# Introduction to PySpark with Jupyter

PySpark is an interface into the Apache Spark framework:

> Apache Spark is an open-source cluster computing framework originally developed in the AMPLab at UC Berkeley. In contrast to Hadoop's two-stage disk-based MapReduce paradigm, Spark's in-memory primitives provide performance up to 100 times faster for certain applications.

Spark is used for big data applications since, by definition, they are not able to be processed within a single compute resource.  A common use for the framework is to process large amounts of data and use Machine Learning techniques to analyze, understand, and predict outcomes for external processes.

This notebook was created by aggregating information from various sources, including notebooks and code that I have developed on projects, but also using some of the following books:, [Learning Spark](http://shop.oreilly.com/product/0636920028512.do), [Advanced Analytics with Spark](http://shop.oreilly.com/product/0636920035091.do), and [High Performance Spark](http://shop.oreilly.com/product/0636920046967.do)

Some of these resources do not include Python or PySpark usage directly, but I have been able to translate the information into Pythonic, or at least Python, for use here.
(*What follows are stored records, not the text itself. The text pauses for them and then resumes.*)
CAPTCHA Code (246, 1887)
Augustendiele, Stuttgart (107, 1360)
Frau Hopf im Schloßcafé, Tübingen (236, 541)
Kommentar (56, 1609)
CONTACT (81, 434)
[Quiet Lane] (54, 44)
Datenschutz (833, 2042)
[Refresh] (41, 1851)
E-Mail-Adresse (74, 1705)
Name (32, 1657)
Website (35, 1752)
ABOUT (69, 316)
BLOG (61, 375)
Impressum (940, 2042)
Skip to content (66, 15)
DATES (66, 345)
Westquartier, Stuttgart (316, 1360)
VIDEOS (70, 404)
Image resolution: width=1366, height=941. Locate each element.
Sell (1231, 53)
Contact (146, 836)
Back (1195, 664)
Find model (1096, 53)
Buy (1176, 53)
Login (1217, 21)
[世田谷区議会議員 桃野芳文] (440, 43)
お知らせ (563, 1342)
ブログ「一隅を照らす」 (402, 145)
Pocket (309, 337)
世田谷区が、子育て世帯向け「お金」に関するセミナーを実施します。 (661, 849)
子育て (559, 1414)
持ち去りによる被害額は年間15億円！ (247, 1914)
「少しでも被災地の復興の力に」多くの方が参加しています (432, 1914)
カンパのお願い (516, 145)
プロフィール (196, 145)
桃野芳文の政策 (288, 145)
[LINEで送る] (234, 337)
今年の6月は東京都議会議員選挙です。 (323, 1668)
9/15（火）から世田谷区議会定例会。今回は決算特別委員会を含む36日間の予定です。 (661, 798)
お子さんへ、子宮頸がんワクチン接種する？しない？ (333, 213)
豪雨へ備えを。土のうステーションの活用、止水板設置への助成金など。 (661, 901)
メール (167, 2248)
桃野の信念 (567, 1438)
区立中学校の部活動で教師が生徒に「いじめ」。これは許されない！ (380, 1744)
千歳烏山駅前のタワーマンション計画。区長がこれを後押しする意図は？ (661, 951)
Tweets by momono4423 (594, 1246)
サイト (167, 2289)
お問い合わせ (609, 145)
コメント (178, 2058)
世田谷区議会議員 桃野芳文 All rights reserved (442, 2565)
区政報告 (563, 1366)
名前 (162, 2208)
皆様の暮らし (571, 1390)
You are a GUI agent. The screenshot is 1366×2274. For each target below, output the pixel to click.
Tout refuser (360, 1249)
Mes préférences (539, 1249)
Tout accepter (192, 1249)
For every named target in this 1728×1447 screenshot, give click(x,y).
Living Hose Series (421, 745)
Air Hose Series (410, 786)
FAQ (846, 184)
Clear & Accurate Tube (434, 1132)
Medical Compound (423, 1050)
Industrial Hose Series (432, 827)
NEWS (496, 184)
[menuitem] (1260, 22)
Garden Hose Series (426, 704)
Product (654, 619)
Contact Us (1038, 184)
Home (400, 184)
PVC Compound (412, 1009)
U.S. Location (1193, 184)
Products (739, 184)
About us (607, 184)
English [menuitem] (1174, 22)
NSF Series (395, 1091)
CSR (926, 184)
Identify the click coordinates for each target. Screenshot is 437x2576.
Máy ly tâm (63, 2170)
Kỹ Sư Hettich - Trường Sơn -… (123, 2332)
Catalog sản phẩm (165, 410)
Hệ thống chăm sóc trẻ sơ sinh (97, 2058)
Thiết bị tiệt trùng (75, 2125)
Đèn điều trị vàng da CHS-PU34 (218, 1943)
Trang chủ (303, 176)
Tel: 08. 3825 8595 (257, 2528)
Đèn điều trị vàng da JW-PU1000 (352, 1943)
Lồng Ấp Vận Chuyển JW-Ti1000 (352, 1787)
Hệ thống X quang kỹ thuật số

In addition, many resources exist on the web for exploring [Python](https://www.python.org/) and [PySpark](http://spark.apache.org/docs/latest/api/python/index.html) as well as Machine Learning and other big data uses in general.  Due to the dynamic nature of these resources, you should always search and use the most current information available at the time you need it.

## Import the module

This is already installed in the docker container, so simply import it here.

In [1]:
import pyspark

## Create a Spark Context

Creating a SparkContext requires the configuration for Spark operation to be defined.  This is most easily done by creating a SparkConf object with the desired parameter values for the way you want Spark to operate.  Here we define a 'local' style operation since we want to explore Spark and PySpark without needing to have a cluster available for job execution.

In [2]:
# Create a simple local Spark configuration.
conf = (
    pyspark
      .SparkConf()
      .setMaster('local[*]')
      .setAppName('Introduction Notebook')
)

# Show the configuration:
import pprint as pp
print('Configuration:')
pp.pprint(conf.getAll())

Configuration:
[('spark.master', 'local[*]'),
 ('spark.submit.deployMode', 'client'),
 ('spark.app.name', 'Introduction Notebook')]



Creating a context should only be done once per session.  Guarding the creation with the "try" block ensures that we will only create the context the first time the following cell is executed.


In [3]:
# Create a Spark context for local work.
try:
    sc
except:
    sc = pyspark.SparkContext(conf = conf)

# Check that we are using the expected version of PySpark.
print('Version: ',sc.version)

Version:  1.6.1


## Prove the module is available

Create a simple example and execute it in order to demonstrate that the module working correctly and the context is configured correctly.

The following creates an RDD initialized with a range of numbers, then samples 5 of them.  Spark will have distributed the RDD data and the work execution among the available executors in order to perform this processing.

In [4]:
# Prove that Spark is installed and working correctly
rdd = sc.parallelize(range(1000))
result = rdd.takeSample(False, 5)
print('5 randomly selected values from the range: %s' % result)

5 randomly selected values from the range: [379, 848, 521, 851, 596]